▽
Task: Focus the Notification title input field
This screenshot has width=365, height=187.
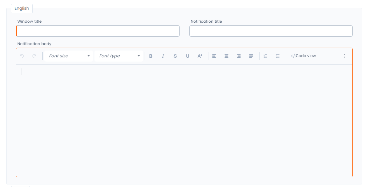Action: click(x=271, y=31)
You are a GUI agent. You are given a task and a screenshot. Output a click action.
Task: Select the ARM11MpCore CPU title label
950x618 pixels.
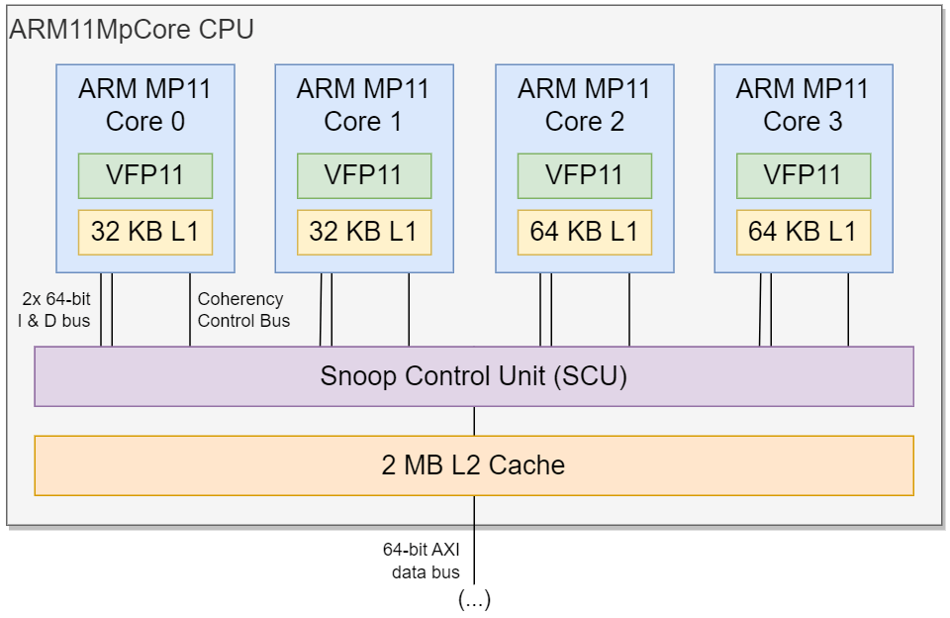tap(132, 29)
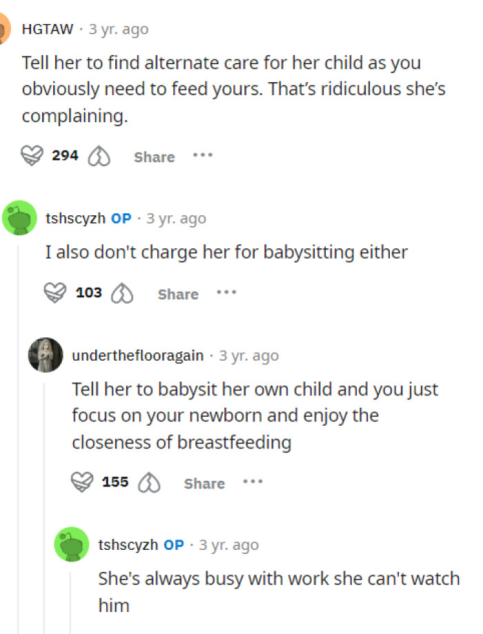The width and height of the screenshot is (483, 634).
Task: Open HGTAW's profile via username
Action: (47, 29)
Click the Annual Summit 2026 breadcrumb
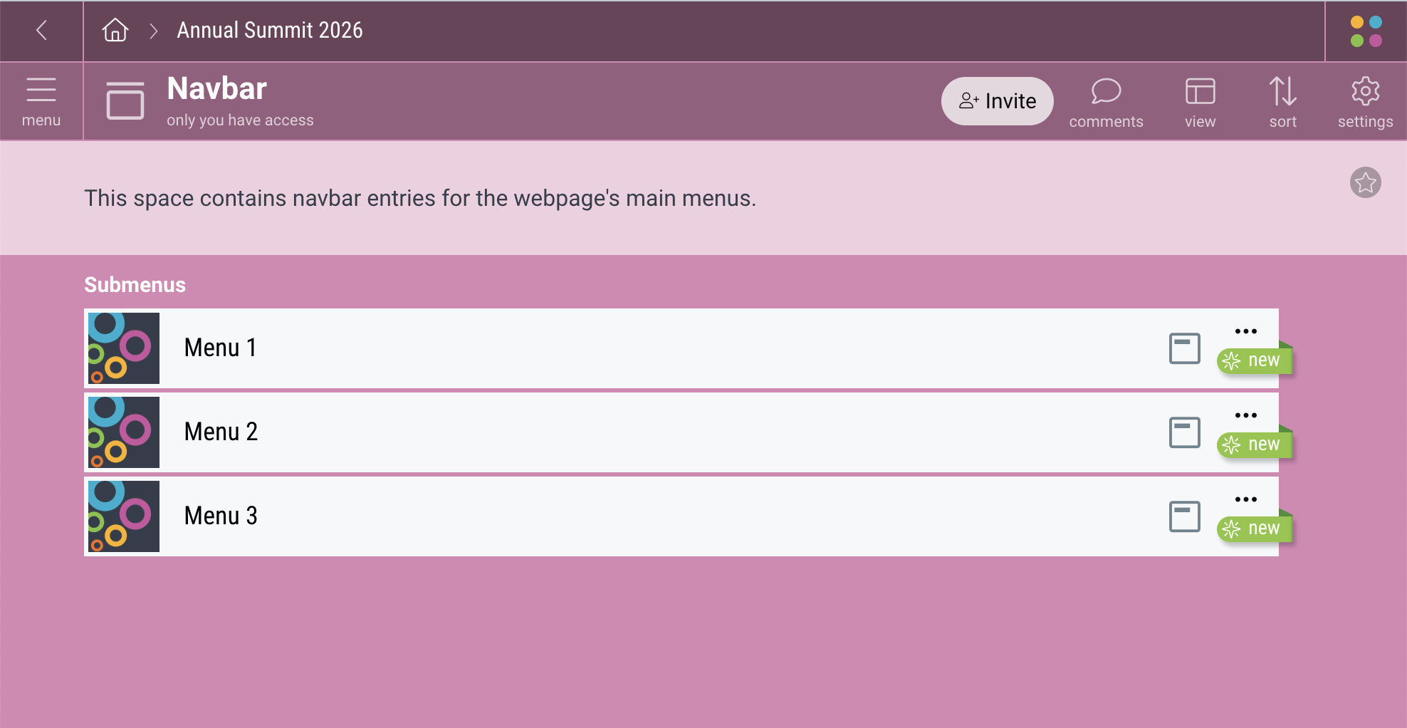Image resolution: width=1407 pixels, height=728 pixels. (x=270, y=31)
△
*DIRECTIONS FOR THIS TASK*:
Look through the material for "title". Copy each line that has it.

*SOLUTION TO THIS PROBLEM*:
Task: Focus the Notification title input field
Task: Select the ARM11MpCore CPU title label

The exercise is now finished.